Apart from the ACD, the ACV and ACA are vital parameters of the anterior chamber space. However, our study showed that there was no significant correlation between corneal curvature and ACV and ACA in total subjects or in subgroups. This indicated that, although ACD had already deepened when corneal curvature was over 45 D, ACV and ACA were still consistent with the other two groups. Conversely, one previous study reported that ACV and ACA were both positively correlated with corneal curvature by observing the distribution of parameters in 6311 cases in patients 40–64 years of age [33]. To explore the possible reasons for the difference, we compared the CD of groups with different corneal curvatures. Based on the results, we could speculate that the decrease in CD in groups with steeper corneal curvature might be the reason why the ACV and ACA remained the same. In addition, the subjects of this study were patients with age-related cataracts. Changes in the lens, which lead to abnormal location and proportion of intraocular structures, may have an impact on the results.

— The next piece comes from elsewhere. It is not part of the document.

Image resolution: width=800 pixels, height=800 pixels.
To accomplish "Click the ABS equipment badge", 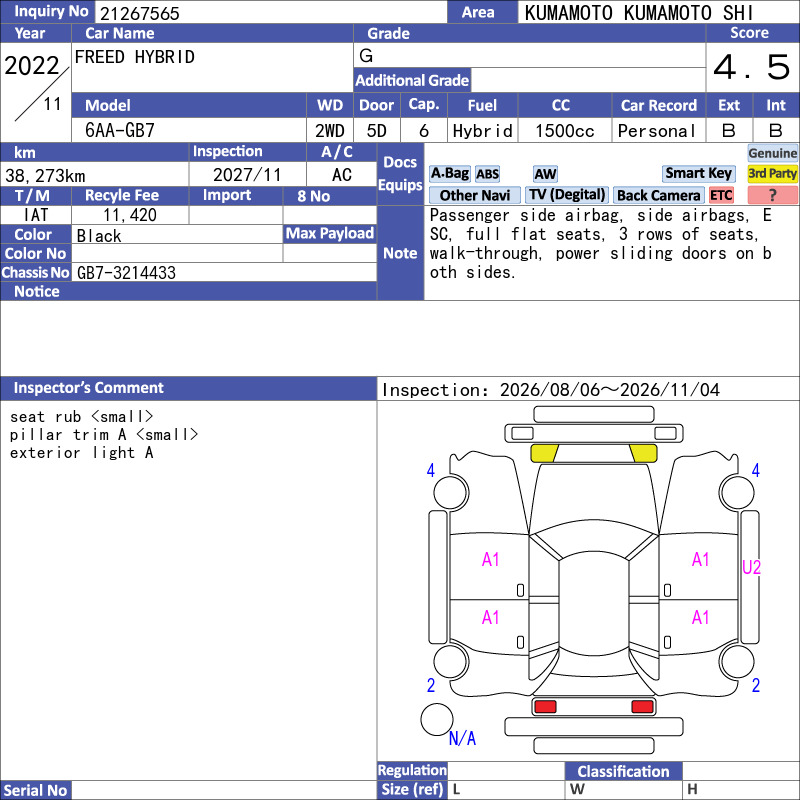I will [487, 174].
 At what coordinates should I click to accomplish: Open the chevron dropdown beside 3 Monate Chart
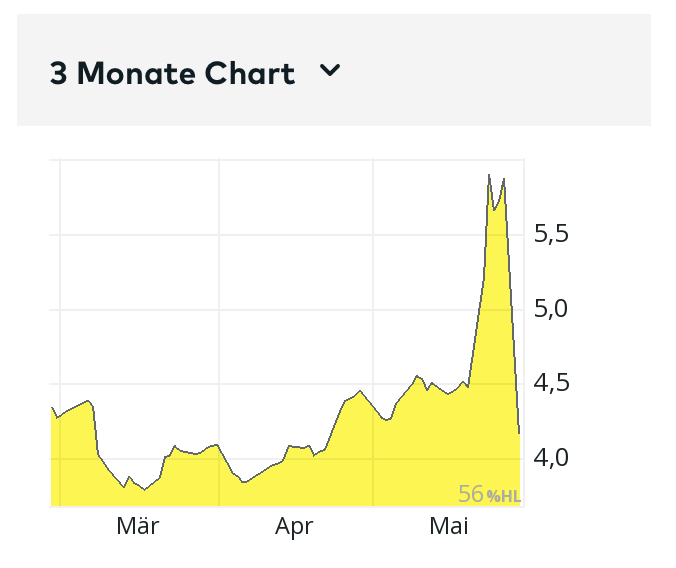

Shallow and crowded anterior chambers, which are not unusual in the clinic, are commonly present in patients with nanophthalmos, relative anterior microphthalmos (RAM), primary angle-closure glaucoma, and IOL dislocation. Nanophthalmos usually refers to an eye with an AL shorter than 20 mm and hypermetropia between 13 and 18 D, and is mostly accompanied by a small cornea [34]. Primary angle closure glaucoma often shows the anatomical characteristics of elevated intraocular pressure with shallow ACD, narrow ACA, and short AL. Relaxation or rupture of lens zonular may lead to pupillary block, vitreous hernia, secondary glaucoma, and so on owing to the forward movement of the lens. All of the abnormalities mentioned above can easily attract the attention of ophthalmologists, thus adjusting the surgical plan promptly. RAM refers to eyes with normal AL but where the anterior segment shrinks disproportionately. The diagnostic criteria include corneal horizontal diameter less than 11 mm, AL longer than 20 mm, and ACD shallower than 2.20 mm without other morphological abnormalities [35]. Clinically, RAM is easily ignored, which makes the surgery relatively passive. In this study, the Km ≥ 45 D group, with a mean value of 10.89 mm in CD, normal AL, and shallow anterior chamber, was more aligned with the characteristics of RAM. Combined with our previous results, we can reasonably deduce that the extent of crowding in the anterior chamber was nearly identical across groups. Therefore, for patients with a shallow anterior chamber, even if the AL is normal and the IOL diopter is relatively routine, the narrowness of the anterior chamber reminds the surgeon to pay special attention to the safety of operation, including rational use of ultrasound, stability of the anterior chamber, and protection of the corneal endothelium while performing cataract extraction for this population.

This study has some limitations. First, only patients with age-related cataracts were included, and data from younger patients were not available. Consequently, our results are more applicable to patients with age-related cataracts. Second, due to the limitation of retrospective research, this study did not analyze the correlation between lens thickness and anterior chamber parameters, which may be conducive to understanding the mechanism of anterior chamber spatial changes. Finally, the sample size is relatively small. Further large-scale prospective studies of all ages are needed to reinforce our conclusions or identify new correlations between parameters.

Conclusions

This research demonstrates that the mean CSA of age-related cataract patients with normal AL and shallow anterior chamber is higher than that of the general population and has individual variance. Meanwhile, the CSA shows a positive correlation with corneal curvature and ACD. Additionally, the ACD increased and the CD decreased with increasing corneal curvature, while no significant change was found in ACV or ACA. Therefore, for cases with shallow and relatively crowded anterior chambers, ACV and ACA seem to be more objective in reflecting the spatial state of the anterior chamber than the ACD. Surgeons should pay particular attention to the anterior segment data preoperatively, comprehensively evaluate the ocular characteristics of patients, and conduct personalized IOL choice and treatment.